● Requirement: State how many lines of the entries hold the string "Edit", and nothing more.

● Records contained in a dataset:

-- -- --

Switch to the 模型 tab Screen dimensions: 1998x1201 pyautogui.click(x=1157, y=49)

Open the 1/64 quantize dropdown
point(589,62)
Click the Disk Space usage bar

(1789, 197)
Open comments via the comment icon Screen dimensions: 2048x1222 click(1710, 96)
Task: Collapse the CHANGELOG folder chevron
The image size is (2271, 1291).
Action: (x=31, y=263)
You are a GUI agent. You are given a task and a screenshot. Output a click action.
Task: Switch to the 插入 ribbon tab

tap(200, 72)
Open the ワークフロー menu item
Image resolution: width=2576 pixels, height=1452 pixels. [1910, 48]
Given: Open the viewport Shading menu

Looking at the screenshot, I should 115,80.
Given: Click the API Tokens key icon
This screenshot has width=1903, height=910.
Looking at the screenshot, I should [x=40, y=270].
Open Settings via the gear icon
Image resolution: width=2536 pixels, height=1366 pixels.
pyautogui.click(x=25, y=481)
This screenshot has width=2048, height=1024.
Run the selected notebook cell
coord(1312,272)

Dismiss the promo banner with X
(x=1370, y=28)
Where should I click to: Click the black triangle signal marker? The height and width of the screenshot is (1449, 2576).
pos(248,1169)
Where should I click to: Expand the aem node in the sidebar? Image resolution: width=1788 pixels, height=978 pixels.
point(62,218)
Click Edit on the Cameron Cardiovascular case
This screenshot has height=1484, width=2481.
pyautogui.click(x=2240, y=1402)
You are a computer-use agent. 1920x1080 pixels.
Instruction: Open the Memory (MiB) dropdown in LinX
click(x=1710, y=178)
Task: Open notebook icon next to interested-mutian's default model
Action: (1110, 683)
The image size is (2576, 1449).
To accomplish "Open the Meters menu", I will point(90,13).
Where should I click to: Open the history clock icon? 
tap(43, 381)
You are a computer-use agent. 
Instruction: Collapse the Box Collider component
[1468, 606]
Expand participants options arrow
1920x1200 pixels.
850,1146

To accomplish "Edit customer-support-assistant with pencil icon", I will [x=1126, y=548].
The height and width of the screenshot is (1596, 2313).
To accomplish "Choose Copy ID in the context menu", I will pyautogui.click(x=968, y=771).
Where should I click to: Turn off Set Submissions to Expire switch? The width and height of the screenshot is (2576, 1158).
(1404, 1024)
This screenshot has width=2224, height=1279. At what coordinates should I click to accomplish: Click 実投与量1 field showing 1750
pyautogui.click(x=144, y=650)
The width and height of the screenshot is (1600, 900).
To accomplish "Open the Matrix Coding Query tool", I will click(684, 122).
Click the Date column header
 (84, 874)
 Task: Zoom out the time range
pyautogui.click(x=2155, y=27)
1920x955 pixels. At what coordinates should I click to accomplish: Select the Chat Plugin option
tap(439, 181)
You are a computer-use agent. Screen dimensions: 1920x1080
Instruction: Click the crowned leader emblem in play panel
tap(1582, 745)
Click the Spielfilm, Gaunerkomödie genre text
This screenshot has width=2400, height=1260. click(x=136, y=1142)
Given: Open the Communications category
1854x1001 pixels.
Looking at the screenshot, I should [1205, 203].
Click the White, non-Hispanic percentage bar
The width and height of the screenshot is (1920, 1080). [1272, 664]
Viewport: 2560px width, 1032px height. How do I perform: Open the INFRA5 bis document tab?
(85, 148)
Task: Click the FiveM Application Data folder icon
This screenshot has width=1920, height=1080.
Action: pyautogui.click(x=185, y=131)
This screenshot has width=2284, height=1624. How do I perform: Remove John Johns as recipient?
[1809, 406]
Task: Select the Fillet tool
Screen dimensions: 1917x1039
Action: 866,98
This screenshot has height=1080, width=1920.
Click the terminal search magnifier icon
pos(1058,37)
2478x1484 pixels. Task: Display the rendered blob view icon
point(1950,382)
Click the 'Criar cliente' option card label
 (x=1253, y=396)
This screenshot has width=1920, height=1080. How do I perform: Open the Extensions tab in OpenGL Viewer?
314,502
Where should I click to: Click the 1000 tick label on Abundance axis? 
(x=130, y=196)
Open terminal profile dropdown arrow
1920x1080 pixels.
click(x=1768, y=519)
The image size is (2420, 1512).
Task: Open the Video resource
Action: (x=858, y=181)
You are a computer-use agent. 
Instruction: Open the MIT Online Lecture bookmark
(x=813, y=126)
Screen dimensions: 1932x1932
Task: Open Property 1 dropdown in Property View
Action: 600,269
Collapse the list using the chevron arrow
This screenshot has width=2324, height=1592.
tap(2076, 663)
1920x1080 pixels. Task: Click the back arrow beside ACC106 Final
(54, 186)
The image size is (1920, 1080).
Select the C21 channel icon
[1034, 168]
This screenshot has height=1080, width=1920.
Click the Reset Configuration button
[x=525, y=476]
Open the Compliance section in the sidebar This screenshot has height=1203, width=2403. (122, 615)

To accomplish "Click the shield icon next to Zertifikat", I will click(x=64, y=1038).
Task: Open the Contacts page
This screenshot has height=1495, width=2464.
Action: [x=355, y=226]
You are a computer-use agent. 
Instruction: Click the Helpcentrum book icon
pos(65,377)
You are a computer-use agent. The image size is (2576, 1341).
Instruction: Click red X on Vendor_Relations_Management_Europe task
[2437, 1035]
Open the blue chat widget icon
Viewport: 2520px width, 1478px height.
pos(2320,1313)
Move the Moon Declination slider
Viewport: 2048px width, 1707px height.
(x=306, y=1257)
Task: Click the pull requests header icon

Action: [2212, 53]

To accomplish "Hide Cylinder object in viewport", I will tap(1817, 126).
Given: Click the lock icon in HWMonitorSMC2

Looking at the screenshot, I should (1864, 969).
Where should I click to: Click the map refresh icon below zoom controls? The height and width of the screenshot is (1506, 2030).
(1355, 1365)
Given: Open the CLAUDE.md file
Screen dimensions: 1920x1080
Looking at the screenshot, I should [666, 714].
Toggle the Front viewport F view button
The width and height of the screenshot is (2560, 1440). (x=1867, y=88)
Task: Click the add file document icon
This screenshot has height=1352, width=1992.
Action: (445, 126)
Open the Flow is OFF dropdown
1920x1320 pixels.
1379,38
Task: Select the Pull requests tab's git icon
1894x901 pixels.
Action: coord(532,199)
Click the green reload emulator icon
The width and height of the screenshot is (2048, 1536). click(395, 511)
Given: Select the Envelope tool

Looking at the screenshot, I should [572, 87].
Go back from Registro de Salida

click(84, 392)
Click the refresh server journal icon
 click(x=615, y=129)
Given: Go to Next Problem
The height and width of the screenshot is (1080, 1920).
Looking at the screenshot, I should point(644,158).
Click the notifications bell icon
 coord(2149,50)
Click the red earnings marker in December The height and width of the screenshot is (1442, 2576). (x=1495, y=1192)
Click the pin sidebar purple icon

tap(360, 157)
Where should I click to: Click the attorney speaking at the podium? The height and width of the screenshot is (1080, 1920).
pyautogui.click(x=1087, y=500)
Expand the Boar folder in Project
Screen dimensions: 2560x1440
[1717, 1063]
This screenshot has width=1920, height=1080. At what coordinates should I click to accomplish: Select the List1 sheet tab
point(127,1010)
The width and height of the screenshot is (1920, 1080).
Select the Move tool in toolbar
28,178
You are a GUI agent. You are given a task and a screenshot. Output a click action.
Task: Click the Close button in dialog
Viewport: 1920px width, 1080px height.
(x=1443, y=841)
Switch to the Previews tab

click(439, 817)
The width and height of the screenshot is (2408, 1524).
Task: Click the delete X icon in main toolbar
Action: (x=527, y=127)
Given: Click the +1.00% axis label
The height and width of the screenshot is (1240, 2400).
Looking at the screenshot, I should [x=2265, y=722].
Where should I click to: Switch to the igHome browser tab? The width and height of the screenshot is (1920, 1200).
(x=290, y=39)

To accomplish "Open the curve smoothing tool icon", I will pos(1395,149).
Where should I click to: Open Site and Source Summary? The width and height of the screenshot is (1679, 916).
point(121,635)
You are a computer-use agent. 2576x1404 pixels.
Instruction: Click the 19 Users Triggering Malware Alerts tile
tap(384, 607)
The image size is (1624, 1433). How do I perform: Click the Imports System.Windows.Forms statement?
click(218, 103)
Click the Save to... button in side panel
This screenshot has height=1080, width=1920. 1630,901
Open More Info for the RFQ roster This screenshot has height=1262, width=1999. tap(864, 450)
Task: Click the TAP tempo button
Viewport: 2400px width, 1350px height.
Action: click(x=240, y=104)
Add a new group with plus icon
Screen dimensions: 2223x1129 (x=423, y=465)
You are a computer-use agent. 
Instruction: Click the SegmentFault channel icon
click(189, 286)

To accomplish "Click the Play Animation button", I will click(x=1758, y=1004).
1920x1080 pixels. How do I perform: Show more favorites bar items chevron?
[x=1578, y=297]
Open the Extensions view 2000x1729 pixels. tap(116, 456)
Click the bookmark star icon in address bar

-- -- --

● Answer for the task: 2